Chi paga per il lastrico solare e la terrazza a livello?
Il lastrico solare copre l'edificio ed è presunto comune. Quando l'uso esclusivo spetta a un solo condomino, le spese di riparazione o ricostruzione si dividono così: un terzo a carico di chi ha l'uso esclusivo, due terzi a carico dei condòmini delle unità coperte, in proporzione al valore di ciascuna (art. 1126 c.c.). Lo stesso criterio orienta la responsabilità per i danni da infiltrazione.
Che differenza c'è tra lastrico solare e terrazza a livello?
Il lastrico solare è la superficie terminale dell'edificio e svolge essenzialmente una funzione di copertura. La terrazza a livello è invece una superficie scoperta posta al sommo di alcuni vani e allo stesso piano di altri, dei quali costituisce una proiezione verso l'esterno: oltre a coprire i piani sottostanti, dà affaccio e utilità aggiuntive all'appartamento a cui è collegata. Gran parte della disciplina è comune, ma l'assetto proprietario può differire.
Il lastrico in uso esclusivo resta comune?
Di regola sì: l'uso esclusivo, così come la proprietà superficiaria della terrazza, non fa venir meno la funzione primaria di copertura, e in mancanza di un titolo contrario resta ferma la presunzione di comproprietà dell'articolo 1117.
Come si dividono le spese di riparazione o ricostruzione?
Per l'articolo 1126, chi ha l'uso esclusivo del lastrico o della terrazza contribuisce per un terzo; gli altri due terzi gravano su tutti i condòmini dell'edificio o della parte di edificio a cui il lastrico serve da copertura, in proporzione del valore del piano o della porzione di piano di ciascuno. Vanno quindi distinti i condòmini coperti da quelli non coperti: solo i primi partecipano ai due terzi. In correlazione con questo obbligo di contribuzione, i condòmini hanno anche il diritto di deliberare sui lavori della terrazza, sia pure limitatamente a quelli necessari a conservarne la funzione di copertura. Restano invece a carico esclusivo del titolare le spese che servono alla praticabilità della terrazza, come i parapetti.

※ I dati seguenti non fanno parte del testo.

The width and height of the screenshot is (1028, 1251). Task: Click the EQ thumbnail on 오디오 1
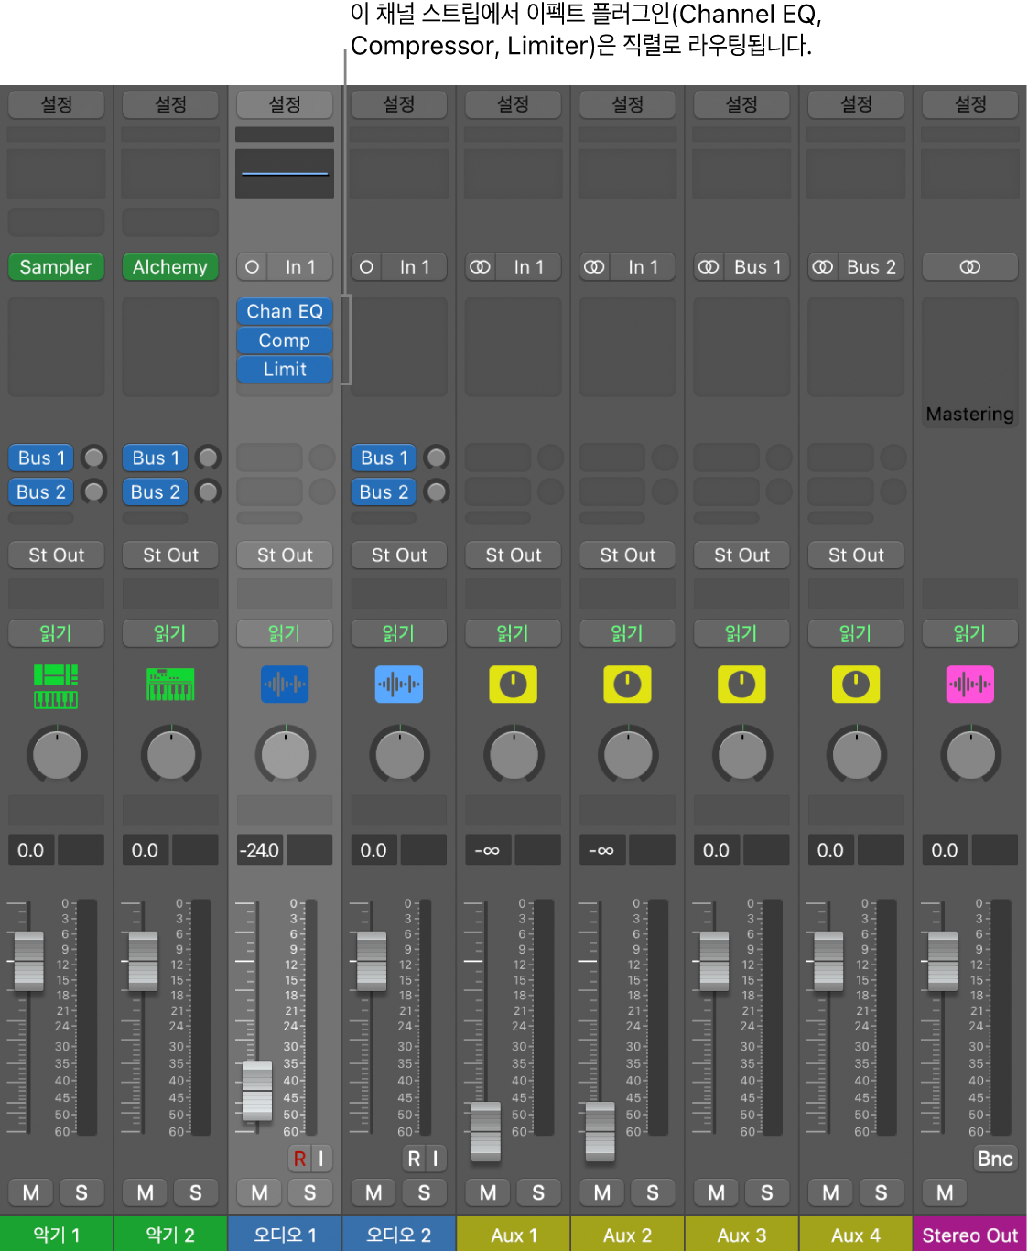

Chi risponde dei danni da infiltrazione?
Le Sezioni Unite della Cassazione (9449/2016) hanno chiarito che dei danni provocati all'appartamento sottostante dal difetto di manutenzione del lastrico in uso esclusivo rispondono sia il titolare dell'uso, quale custode ai sensi dell'articolo 2051, sia il condominio, tenuto alla conservazione delle parti comuni: nei rapporti interni la responsabilità si ripartisce, salvo diversa prova, secondo i criteri dell'articolo 1126, un terzo e due terzi. Resta salva l'eventuale responsabilità di chi ha costruito male o di chi ha omesso le riparazioni necessarie.